O catarinense radicado em Alagoas não parece ser diferente agora, mas após seu bom disco cheio de participações (algumas até de gosto duvidoso), Samba 808, ele estava disposto até a gravar um disco apenas “voz e violão”, devido ao orçamento tão limitado que já esperava encontrar. Seria uma boa ideia sim, eu apostaria. Porém encontrou Kassin e faria um disco com ele — e nessa, quase foi para Argentina fazer um álbum de tango (aí pareceu boa ideia pra ele, eu já não acredito tanto). Foram os desencontros com Kassin que inviabilizaram tal projeto, mas foi ele quem conseguiu o contato com uma gravadora que investiu em um novo projeto, e o colocou também junto a Cícero, que sugeriu: “Por que não uma produção de Marcelo Camelo?” E foi essa aposta que criou todo o rumo e formato de Vazio Tropical.

A liberdade dada por Wado a Camelo criou toda a atmosfera do álbum: o artista perdeu muito do seu aspecto popular (aquele dos pés fincados na rua) e o carregou mais para um ambiente que deve estar cheio de universitários barbudos. Eu já fui um desses, não há problema algum nisso. Mas se tinham aqueles momentos tão ousados de Wado que me faziam questionar suas escolhas tão verdadeiras, o seu foco exclusivamente na canção pela canção e sua beleza, com arranjos, ainda que caprichados, pouco ousados e com o menor peso até hoje apresentado em um de seus discos, tirou um brilho de pureza do artista que cantava: “fortalece aí meu coração, com aquela força”, e fazia desses simples versos a coisa mais sincera e simples do mundo.

Mas esse momento se fazia necessário, onde Wado precisaria se focar nas canções mais silenciosas e mostrar todo seu lirismo. Eu já esperava por isso desde “Pavão Macaco”, canção lançada em 2009 no disco Atlântico Negro (e ali parecia até um pouco perdida) — já era inevitável a escolha de um registro de canções. Sendo assim, Vazio Tropical não só surge na necessidade, como cumpre a missão com louvor e se torna um destaque na discografia do artista.

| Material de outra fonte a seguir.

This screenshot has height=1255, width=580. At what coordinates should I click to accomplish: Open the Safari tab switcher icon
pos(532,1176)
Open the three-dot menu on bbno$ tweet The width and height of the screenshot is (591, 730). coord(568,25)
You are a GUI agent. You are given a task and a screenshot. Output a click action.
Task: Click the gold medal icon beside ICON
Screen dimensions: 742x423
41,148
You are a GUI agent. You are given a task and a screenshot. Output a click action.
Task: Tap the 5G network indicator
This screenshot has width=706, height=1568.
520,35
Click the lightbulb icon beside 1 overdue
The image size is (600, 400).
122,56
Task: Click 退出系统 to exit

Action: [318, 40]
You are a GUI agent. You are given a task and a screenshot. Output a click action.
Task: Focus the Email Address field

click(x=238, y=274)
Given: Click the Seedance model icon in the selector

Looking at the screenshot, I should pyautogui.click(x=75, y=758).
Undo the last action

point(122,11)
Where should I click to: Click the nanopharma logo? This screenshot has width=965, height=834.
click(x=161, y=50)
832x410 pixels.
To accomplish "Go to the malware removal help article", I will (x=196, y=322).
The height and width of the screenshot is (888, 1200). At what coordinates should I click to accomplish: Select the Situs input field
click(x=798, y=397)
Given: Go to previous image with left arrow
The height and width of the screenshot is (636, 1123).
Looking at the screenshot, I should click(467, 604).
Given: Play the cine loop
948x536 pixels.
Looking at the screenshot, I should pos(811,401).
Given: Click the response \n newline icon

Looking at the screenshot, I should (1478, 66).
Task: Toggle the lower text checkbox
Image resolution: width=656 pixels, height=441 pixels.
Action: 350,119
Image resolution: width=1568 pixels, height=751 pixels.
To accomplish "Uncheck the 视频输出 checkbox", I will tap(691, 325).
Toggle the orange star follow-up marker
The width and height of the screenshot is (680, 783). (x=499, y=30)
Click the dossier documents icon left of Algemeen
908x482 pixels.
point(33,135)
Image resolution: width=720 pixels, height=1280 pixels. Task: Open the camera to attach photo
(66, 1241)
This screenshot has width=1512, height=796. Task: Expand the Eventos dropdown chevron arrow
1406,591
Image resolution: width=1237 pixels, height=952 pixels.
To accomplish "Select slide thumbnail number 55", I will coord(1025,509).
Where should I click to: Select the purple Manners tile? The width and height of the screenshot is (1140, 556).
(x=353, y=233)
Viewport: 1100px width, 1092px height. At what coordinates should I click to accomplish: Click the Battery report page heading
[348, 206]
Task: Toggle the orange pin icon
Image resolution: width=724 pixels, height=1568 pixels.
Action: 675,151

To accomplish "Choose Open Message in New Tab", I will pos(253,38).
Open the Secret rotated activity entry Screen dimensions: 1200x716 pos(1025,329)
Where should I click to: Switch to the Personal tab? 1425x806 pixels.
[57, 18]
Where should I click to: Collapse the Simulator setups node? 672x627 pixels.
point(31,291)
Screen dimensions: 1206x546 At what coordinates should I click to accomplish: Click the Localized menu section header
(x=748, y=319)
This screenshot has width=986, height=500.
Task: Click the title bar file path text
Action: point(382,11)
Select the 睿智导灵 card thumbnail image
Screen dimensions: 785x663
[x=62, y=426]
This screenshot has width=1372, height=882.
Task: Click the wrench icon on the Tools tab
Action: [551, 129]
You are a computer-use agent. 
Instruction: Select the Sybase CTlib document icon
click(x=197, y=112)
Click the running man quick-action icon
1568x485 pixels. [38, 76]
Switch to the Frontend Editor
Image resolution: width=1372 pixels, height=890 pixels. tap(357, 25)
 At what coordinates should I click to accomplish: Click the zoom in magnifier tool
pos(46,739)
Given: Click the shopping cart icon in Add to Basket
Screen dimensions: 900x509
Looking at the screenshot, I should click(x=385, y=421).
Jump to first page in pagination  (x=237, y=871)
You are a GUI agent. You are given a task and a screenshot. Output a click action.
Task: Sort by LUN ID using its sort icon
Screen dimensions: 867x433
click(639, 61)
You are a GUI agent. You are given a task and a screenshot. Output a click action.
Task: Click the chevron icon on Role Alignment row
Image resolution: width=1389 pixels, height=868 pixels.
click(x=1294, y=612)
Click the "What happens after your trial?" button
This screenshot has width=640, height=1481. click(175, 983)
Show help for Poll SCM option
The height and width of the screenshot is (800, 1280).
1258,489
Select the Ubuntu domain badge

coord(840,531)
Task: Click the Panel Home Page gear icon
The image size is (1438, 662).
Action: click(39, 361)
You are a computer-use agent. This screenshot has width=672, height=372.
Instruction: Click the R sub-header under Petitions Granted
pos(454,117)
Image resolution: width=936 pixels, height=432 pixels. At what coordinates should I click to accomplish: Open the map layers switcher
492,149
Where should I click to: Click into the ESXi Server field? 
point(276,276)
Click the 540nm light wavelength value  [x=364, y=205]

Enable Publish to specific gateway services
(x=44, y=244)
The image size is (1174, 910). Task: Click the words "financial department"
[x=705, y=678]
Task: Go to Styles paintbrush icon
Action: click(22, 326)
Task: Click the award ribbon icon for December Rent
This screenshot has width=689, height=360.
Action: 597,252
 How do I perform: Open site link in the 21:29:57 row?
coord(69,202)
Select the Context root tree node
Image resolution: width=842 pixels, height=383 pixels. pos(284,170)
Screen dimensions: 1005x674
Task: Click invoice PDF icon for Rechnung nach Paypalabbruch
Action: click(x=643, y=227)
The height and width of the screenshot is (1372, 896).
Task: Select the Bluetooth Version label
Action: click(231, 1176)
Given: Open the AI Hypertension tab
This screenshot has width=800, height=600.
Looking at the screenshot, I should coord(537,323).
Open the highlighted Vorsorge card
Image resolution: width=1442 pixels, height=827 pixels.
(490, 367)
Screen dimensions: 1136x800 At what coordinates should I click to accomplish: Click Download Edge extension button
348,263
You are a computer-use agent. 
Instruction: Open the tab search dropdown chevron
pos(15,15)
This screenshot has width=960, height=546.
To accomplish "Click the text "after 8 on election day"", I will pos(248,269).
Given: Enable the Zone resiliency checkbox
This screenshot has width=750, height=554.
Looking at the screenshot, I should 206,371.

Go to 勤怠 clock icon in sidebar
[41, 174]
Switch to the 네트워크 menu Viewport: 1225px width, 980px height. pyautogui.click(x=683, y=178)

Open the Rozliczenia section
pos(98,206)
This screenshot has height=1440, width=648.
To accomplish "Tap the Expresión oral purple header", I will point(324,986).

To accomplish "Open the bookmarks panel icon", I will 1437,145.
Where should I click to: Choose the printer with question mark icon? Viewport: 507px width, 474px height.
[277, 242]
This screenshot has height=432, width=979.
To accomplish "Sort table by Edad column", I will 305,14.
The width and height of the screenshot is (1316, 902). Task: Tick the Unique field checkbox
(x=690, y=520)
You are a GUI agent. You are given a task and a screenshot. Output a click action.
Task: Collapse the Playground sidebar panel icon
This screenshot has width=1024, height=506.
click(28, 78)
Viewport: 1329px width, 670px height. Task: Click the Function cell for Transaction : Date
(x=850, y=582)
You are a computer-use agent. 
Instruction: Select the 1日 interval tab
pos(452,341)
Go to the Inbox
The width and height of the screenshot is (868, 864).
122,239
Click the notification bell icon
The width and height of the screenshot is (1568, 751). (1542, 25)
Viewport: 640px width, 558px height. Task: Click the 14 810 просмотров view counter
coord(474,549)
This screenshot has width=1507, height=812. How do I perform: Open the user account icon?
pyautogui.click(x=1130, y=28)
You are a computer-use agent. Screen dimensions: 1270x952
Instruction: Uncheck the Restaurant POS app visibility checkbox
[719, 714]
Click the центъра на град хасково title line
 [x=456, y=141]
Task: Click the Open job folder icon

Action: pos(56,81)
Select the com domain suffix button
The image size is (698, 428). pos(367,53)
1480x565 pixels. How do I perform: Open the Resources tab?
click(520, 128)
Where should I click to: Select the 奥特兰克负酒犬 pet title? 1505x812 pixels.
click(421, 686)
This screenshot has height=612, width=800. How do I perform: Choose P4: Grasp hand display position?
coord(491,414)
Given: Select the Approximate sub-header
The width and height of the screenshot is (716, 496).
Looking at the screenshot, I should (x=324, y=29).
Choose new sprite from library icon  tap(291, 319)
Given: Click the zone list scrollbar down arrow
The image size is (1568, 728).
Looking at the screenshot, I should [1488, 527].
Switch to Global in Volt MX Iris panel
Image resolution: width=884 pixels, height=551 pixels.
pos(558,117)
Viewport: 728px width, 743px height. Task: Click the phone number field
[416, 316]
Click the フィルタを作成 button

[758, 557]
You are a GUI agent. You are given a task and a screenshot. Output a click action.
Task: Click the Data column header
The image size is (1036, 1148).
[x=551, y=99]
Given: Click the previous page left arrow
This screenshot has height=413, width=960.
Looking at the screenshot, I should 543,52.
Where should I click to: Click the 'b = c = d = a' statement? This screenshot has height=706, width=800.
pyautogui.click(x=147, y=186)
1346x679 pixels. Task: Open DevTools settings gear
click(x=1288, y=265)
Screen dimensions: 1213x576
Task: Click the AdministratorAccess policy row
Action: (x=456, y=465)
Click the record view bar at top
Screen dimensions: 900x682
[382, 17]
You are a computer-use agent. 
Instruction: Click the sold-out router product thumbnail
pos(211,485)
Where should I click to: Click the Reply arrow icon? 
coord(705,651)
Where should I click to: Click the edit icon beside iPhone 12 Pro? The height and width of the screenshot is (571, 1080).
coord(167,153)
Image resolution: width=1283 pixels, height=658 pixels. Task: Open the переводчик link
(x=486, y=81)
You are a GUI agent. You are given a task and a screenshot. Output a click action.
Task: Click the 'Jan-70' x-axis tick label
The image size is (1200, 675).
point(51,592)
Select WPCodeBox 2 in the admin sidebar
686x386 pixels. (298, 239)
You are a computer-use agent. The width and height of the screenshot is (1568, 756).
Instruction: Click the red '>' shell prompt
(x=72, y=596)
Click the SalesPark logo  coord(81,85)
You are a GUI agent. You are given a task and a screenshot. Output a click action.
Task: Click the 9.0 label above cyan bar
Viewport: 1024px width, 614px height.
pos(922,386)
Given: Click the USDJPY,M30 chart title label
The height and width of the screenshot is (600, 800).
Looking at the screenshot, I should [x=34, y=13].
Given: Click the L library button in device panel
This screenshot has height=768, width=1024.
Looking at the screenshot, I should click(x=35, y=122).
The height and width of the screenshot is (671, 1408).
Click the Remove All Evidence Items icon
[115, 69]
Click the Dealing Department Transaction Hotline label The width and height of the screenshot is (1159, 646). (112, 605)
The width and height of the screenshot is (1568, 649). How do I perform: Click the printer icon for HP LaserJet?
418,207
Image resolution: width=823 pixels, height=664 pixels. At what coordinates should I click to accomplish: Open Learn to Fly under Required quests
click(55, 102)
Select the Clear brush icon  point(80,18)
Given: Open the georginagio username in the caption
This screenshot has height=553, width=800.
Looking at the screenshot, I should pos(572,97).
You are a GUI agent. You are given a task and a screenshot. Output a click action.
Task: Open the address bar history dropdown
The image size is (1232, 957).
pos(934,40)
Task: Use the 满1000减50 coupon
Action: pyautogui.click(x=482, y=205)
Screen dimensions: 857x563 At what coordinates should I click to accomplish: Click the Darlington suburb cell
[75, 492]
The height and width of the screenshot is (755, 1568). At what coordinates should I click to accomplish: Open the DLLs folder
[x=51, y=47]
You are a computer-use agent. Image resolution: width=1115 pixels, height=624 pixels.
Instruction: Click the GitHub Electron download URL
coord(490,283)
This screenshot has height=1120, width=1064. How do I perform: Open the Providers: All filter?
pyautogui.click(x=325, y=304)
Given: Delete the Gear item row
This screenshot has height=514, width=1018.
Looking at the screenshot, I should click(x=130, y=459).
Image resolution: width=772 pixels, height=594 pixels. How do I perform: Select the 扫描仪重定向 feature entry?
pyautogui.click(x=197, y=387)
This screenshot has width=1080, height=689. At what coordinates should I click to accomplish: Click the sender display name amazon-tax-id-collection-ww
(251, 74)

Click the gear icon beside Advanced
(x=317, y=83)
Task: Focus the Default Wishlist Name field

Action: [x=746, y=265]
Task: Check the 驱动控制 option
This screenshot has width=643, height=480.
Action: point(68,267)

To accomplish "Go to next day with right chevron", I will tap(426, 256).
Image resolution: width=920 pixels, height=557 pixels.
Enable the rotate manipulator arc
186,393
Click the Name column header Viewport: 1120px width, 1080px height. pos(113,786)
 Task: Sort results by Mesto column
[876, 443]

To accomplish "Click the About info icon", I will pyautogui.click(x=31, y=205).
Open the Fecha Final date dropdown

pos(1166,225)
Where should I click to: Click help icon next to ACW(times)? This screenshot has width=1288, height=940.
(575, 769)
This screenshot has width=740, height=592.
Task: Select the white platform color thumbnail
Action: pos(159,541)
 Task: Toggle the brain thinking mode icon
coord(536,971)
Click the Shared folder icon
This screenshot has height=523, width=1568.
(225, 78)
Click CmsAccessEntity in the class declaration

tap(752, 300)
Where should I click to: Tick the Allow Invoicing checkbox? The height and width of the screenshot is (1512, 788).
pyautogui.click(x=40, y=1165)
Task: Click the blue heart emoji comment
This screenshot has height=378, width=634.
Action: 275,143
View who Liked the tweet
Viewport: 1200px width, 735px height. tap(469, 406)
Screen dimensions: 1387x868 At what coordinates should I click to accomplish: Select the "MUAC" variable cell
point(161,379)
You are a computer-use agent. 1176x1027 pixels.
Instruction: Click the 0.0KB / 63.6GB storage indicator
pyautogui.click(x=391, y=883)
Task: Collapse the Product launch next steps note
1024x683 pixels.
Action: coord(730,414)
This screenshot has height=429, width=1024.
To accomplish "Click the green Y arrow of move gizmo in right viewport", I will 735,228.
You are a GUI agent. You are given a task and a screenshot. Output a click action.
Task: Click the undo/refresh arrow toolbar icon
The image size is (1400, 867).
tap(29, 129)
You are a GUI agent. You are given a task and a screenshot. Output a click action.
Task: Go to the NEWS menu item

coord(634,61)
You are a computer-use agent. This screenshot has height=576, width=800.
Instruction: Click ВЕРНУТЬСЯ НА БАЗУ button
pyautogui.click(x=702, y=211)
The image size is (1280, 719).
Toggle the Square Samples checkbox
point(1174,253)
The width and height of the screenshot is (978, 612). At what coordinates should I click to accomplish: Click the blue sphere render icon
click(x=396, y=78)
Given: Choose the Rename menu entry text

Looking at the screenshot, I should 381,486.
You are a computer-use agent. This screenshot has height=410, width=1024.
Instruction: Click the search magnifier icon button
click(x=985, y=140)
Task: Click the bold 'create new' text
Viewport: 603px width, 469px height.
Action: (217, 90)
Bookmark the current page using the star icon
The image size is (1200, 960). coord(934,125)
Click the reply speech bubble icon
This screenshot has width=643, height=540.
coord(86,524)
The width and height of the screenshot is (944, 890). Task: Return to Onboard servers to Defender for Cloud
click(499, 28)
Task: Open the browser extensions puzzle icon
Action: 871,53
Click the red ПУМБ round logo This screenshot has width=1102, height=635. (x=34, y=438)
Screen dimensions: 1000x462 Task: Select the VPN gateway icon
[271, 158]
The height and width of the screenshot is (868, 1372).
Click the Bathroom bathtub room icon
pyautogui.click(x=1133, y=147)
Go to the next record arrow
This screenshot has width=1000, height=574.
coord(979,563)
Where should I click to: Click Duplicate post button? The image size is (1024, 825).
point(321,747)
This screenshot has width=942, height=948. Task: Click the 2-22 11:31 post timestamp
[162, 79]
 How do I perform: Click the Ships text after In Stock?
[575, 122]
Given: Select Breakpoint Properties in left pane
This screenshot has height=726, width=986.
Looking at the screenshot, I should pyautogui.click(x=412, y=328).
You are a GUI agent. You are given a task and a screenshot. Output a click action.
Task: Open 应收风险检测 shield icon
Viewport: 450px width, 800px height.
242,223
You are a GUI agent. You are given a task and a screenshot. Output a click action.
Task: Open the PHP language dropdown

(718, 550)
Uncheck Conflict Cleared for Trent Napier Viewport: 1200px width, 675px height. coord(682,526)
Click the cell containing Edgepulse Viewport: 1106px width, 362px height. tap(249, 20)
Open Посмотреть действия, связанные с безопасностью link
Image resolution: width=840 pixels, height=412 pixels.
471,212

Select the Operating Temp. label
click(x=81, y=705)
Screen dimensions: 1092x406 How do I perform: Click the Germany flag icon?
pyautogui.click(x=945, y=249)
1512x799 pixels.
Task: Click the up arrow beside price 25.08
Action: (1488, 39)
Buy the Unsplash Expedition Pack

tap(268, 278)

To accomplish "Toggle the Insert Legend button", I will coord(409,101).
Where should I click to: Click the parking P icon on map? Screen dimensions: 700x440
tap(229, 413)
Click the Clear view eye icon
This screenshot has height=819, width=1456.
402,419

Canções com cunho social, que tão bem caberiam em discos anteriores, ficam até perdidas em meio a outras que parecem perfeitas para esse sentimento de “vazio tropical”. Isso acontece com “Primavera Árabe” e “Carne”, que conta com participação do uruguaio Gonzalo Deniz. Aliás, as participações são destaque: MoMo, Cícero e o próprio Camelo brilham ao lado de Wado (cantando, compondo ou tocando). Quem também brilha no arranjo é Fred Ferreira (Buraka Som Sistema) na percussão precisa e detalhista. Mallu Magalhães aparece de relance, mas com sorte em uma das mais “pé na rua” do disco, “Quarto Sem Porta”, com sua letra graciosa e criativa, em ritmo envolvente.

Por serem canções lindas de doer, “Zelo”, “Cidade Grande” e, a melhor do álbum, “Canto dos Insetos” ganham o ouvinte de maneira como poucas faixas já lançadas por ele conseguiram tão facilmente. As mais roqueiras, ainda que nem próximas disso, “Rosa”, com seu bom refrão, e “Tão Feliz”, com seu Radiohead nas veias, também conquistam com facilidade, e assim deixam a pergunta: será esse o momento mais popular de Wado? Ainda que não no sentido de se aproximar do que chamamos de “povão” (e não de maneira pejorativa), com suas apostas de músicas de apelo mais amplo, mas sim da possibilidade de maior popularidade, com um público específico e seleto, se aproximando da sonoridade de trabalhos de Marcelo Camelo (autoral ou de produção sua, como Mallu Magalhães).

Wado continua “perdido”, mas não está sendo problema, e nem nunca foi, vê-lo praticar música como quem não quer perder tempo em se localizar, mas nos traz diferentes possibilidades para nos encontrarmos em suas diferentes versões de si e, por que não, de nós mesmos.